Thursday, March 31, 2011

Faith and the Novelist

"So it took me a while to work up the nerve to write a novel. You need an extraordinary amount of faith I think to write one. It’s almost a religious endeavor. But I tried to keep in mind what Doctorow says about writing a novel being like driving at night in the fog: you can only see as far as your headlights.
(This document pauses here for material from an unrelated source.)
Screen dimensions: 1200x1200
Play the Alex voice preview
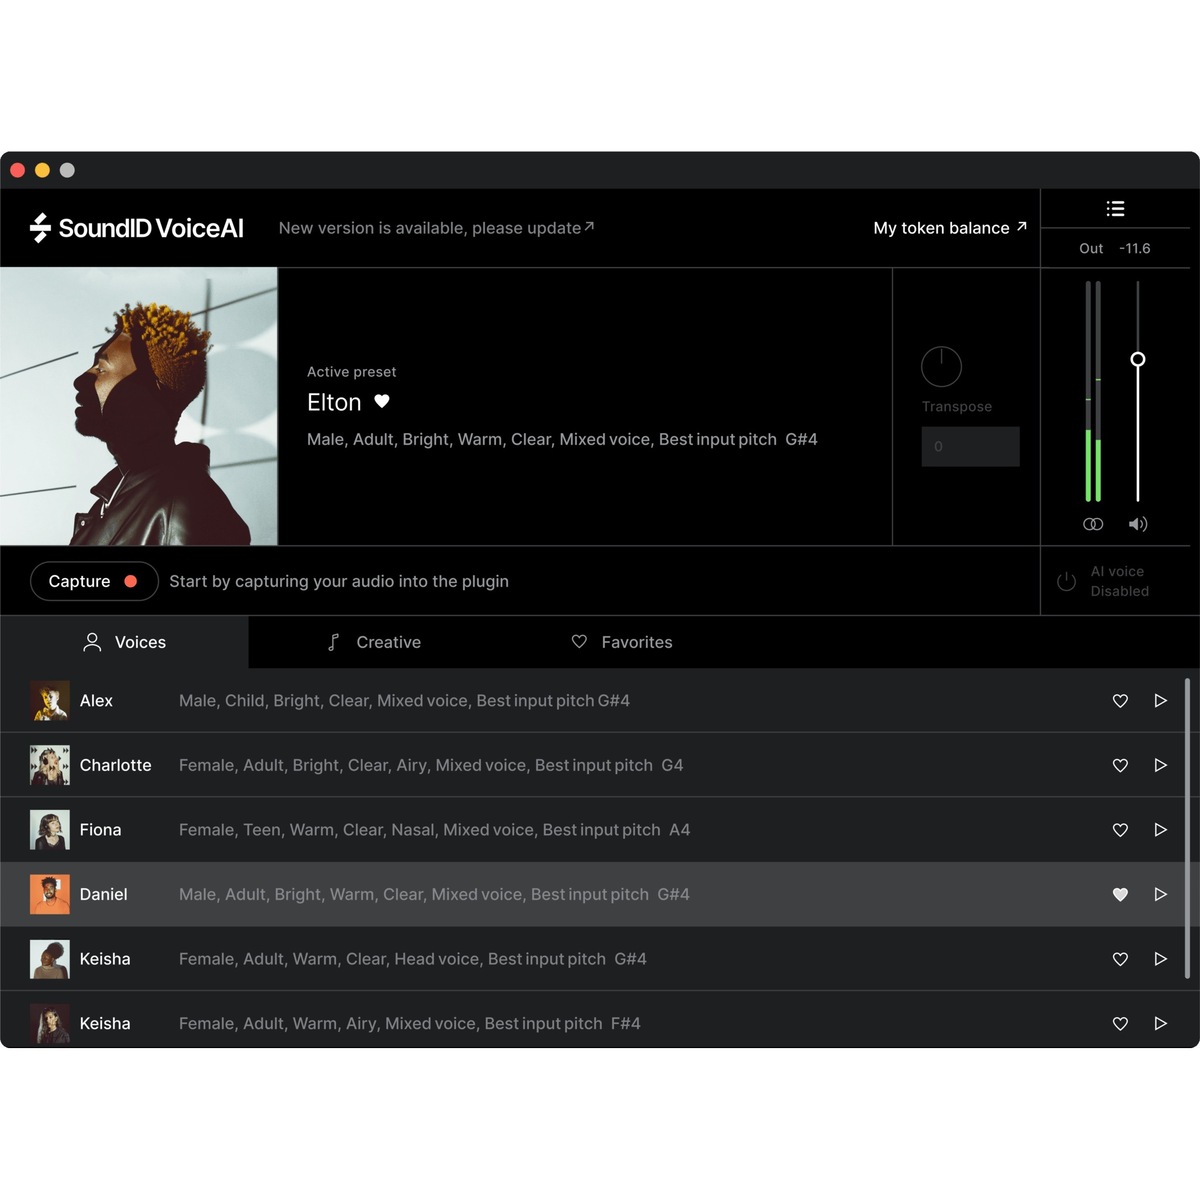click(x=1161, y=701)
Once I resigned myself to the fact that it might be a colossal failure and that was okay, at least I’d die trying – then I managed to write one."

Eric Puchner, from a Rumpus interview

Wednesday, March 30, 2011

Storybucket 2011

This is a very nice list, put together by Erin Fitzgerald (thanks Erin).
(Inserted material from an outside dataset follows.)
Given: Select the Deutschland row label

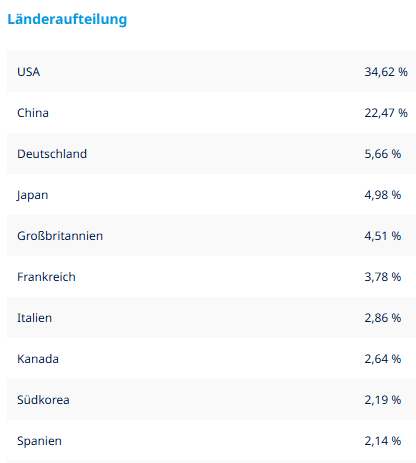Looking at the screenshot, I should 52,154.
It features many wonderful writers (Mel Bosworth, Roxane Gay, xTx, Kathy Fish, Ethel Rohan, Ravi Mangla and Linsday Hunter, to name a few).

Someone was kind enough to give a nod to my story "This Is What It's Like," which appeared in Blip a while back.

There are lots of great stories listed, but I highly, highly recommend xTx's "Standoff." It'll knock your socks off, guaranteed.

Tuesday, March 22, 2011

Believers

I got some amazingly good news about my novel: The Sun will be publishing an excerpt. (No details on when yet.)

This is a much-needed shot in the arm. It's a book -- called Believers -- that I've been working on for a long time (I won't go into the details; perhaps another post), and the past year I've been wrestling (unsuccessfully) with the structure.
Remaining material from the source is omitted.